GESTÃO DO DOENTE COM ESCLEROSE MÚLTIPLA EM TEMPOS DE PANDEMIA
A Esclerose Múltipla é uma doença crónica inflamatória do sistema nervoso central que tem por base uma perturbação do sistema imunológico. Como tem vindo a ser feita então a gestão das pessoas com esta patologia em tempos tão complexos? A nossa entrevistada afirma que, tendo em conta todo o processo do início da pandemia até então, os profissionais que acompanham estes doentes têm passado por diversas fases: “a primeira foi aquando do aparecimento do vírus. Ficamos completamente assustados, nós e os doentes. Tínhamos doentes a fazer fármacos que por si só baixam a imunidade e estávamos com medo que a COVID-19 fosse influenciada negativamente pelos tratamentos. Deixámos de prescrever alguns medicamentos e modificámos alguns regimes terapêuticos. Houve inclusive doentes que ficaram em casa de baixa porque não sabíamos o que poderia acontecer”, assegura Lívia Sousa.
Com o passar dos meses, começa-se a perceber, tendo em conta a experiência de outros países e dos diversos estudos realizados, que o vírus em si, não afeta particularmente os doentes com Esclerose Múltipla sob tratamento.
“Depois de perdermos esse receio, retomamos os tratamentos que tínhamos deixado em suspenso e fizemo-lo de forma lenta afim de evitar aglomerações no hospital de dia, que entretanto teve de ser mudado para espaço com menos risco de contágio, mas mais reduzido, na área da consulta externa A seguir, tivemos de perceber como deveríamos aplicar as vacinas contra a COVID-19 nesses doentes. Quando é que podíamos iniciar a vacinação ou se havia contraindicações ou interações mais complexas – que não há”, garante a nossa entrevistada.
Enquanto tudo isto ocorria, eram criados Webinares onde os doentes podiam participar e aproveitar para tirar as dúvidas que surgiam – tendo em conta a constante aprendizagem que todos nós tivemos de acompanhar e de nos adaptar.
No caso de Lívia Sousa, foi-lhe facultado pelo hospital um telemóvel para onde os doentes poderiam ligar em caso de necessidade, entre muitas outras iniciativas. Iniciativas essas que hoje permanecem e que vêm sendo mais aperfeiçoadas.

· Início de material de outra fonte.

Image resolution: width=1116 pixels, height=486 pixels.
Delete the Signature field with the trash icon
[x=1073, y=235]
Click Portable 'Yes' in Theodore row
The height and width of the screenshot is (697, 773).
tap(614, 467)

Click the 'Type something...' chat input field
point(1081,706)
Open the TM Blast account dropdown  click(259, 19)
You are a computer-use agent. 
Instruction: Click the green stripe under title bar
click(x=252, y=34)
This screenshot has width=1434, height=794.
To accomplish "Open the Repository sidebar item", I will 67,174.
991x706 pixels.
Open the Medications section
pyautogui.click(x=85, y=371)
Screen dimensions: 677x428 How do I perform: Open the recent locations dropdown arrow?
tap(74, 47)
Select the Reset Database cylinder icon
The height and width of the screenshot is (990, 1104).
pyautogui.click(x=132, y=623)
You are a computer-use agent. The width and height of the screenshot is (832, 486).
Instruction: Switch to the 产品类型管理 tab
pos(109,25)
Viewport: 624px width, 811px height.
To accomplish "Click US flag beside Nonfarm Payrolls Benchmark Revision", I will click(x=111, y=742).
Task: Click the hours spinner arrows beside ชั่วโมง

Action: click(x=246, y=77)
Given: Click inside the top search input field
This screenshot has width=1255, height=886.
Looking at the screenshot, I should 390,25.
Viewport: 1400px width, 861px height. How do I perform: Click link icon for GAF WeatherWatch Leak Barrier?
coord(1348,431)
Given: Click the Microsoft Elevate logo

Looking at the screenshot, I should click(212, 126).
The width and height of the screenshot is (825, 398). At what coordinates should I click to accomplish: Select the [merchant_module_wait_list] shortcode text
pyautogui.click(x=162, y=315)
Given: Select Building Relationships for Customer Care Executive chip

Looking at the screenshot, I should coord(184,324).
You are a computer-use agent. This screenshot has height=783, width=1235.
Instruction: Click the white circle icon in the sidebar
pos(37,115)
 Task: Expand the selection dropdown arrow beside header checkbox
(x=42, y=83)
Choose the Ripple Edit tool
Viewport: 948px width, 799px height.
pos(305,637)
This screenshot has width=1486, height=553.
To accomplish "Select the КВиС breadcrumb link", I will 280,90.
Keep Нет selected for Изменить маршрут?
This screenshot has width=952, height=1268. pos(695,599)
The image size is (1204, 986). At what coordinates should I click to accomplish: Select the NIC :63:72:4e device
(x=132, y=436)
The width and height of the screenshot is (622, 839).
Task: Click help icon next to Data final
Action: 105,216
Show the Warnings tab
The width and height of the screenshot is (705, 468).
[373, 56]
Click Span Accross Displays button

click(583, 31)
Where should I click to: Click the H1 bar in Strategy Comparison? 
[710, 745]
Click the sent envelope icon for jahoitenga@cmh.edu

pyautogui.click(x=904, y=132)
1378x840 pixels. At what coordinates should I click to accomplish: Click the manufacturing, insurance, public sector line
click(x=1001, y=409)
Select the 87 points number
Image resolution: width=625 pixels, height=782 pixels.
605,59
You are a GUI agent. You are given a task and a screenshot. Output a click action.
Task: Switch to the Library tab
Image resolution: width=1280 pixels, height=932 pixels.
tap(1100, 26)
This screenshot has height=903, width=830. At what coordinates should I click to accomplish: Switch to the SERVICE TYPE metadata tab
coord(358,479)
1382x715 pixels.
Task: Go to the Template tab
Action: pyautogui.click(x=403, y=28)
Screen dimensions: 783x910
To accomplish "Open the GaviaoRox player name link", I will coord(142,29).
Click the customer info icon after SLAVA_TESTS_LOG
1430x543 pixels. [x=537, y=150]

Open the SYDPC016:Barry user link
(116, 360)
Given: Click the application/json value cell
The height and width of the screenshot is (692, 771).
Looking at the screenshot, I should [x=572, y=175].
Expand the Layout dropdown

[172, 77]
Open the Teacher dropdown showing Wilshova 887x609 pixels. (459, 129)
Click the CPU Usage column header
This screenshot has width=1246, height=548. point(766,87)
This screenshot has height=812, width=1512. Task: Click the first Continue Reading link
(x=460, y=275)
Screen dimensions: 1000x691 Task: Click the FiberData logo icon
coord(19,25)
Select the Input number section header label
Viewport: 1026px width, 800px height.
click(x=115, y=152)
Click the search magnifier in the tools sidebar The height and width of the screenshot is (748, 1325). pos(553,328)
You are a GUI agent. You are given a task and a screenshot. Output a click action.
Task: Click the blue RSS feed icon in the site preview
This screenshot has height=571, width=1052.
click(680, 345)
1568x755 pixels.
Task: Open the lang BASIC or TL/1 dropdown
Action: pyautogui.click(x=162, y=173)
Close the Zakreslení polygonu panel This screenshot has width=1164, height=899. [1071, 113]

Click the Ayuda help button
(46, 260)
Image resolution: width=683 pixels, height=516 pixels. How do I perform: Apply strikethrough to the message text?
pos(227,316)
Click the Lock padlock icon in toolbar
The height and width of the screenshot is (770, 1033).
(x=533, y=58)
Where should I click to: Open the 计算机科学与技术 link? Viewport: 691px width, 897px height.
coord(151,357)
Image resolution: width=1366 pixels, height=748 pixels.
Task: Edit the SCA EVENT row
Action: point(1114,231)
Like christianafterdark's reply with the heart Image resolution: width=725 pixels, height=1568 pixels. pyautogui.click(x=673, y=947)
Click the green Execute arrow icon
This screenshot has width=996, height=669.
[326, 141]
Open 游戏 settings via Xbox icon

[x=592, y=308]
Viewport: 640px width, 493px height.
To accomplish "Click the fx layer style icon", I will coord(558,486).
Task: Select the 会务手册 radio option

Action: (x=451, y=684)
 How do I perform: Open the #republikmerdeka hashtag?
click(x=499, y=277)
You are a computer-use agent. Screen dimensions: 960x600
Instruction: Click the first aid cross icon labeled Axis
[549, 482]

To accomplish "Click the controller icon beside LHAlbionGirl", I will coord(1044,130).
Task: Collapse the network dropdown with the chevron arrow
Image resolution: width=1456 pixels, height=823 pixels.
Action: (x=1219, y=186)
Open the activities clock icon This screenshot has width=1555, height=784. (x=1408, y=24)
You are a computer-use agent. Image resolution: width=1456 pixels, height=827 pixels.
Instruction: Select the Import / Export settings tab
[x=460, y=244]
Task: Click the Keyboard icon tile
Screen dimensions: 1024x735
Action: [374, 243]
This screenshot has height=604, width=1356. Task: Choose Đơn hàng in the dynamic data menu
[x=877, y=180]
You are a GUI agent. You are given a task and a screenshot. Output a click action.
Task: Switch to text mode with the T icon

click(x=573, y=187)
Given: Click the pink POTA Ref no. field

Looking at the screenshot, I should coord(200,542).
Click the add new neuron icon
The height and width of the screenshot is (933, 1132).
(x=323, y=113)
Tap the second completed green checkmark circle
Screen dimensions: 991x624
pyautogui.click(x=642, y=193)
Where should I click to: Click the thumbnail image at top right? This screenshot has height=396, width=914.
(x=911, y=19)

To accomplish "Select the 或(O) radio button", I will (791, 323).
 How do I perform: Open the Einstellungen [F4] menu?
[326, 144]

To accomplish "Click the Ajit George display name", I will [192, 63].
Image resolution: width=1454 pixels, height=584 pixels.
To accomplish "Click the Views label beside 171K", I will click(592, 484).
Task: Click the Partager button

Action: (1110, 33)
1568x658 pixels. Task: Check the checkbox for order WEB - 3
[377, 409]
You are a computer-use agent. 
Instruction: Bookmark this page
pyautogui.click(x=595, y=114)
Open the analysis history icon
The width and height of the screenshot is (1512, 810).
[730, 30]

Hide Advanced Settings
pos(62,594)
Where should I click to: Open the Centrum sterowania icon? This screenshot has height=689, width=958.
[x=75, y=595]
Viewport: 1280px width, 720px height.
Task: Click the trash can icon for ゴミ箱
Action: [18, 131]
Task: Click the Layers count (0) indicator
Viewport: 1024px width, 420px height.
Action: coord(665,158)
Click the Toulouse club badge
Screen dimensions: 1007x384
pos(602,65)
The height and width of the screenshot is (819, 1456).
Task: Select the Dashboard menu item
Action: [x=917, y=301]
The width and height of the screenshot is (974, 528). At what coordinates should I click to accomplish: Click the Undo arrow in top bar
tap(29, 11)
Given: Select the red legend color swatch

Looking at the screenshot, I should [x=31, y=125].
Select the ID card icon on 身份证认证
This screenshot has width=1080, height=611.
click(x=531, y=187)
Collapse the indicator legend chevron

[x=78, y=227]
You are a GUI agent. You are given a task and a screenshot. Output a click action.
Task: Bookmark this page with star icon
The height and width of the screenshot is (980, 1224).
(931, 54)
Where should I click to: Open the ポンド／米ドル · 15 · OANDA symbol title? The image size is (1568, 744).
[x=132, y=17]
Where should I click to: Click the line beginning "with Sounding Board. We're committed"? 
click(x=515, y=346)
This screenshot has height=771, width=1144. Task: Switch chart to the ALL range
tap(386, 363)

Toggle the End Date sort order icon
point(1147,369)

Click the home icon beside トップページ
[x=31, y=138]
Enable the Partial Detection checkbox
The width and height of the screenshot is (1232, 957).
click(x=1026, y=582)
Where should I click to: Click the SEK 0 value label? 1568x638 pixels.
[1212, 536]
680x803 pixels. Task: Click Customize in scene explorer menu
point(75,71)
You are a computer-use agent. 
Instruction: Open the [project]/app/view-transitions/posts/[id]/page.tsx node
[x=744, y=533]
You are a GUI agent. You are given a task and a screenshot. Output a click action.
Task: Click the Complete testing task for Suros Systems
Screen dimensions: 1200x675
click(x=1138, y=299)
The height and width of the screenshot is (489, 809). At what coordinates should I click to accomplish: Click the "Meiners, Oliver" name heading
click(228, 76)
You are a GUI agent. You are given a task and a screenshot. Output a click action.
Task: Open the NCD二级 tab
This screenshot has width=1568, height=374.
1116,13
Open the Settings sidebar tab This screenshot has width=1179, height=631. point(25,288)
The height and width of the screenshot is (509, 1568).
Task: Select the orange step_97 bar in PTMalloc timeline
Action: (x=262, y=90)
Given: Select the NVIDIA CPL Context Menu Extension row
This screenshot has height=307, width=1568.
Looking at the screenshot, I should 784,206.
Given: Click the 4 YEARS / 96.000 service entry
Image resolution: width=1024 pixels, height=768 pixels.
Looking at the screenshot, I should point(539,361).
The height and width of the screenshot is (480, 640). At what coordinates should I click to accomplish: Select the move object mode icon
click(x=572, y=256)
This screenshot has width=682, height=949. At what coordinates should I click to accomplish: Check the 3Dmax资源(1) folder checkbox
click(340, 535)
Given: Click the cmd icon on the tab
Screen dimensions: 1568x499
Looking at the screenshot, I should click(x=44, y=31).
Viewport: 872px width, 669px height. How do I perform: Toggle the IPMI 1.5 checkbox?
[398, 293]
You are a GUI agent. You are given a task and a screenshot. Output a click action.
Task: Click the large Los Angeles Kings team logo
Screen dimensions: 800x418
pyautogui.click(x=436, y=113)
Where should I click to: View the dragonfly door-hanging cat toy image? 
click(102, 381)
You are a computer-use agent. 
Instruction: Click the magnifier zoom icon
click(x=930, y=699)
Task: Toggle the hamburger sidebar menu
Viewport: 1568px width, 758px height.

Para estes doentes, a nossa interlocutora deixou recomendações e alertas que podem ajudar a viver de forma mais tranquila, mesmo com a natural apreensão de quem vive uma pandemia com esta magnitude. “A Esclerose Múltipla assenta em três pilares essenciais: o primeiro, tem a ver com o estilo de vida da pessoa. É importante que o doente tenha controlo sobre a sua alimentação, que evite a obesidade ou o tabagismo, entre outros; é importante que recorra com regularidade à atividade física, que não deixe de, por mínimo que seja, exercitar o seu corpo; por fim, é imprescindível que o doente respeite a medicação, que tome a tempo e horas e que não desperdice”, acrescentando ainda que “é indispensável a toma da vacina contra o vírus da COVID-19. Em medicina temos um conceito que se chama benefício/risco e neste caso, o benefício é sempre superior ao risco. E lembrem-se, todos os dias são dias de pensar na saúde”, termina.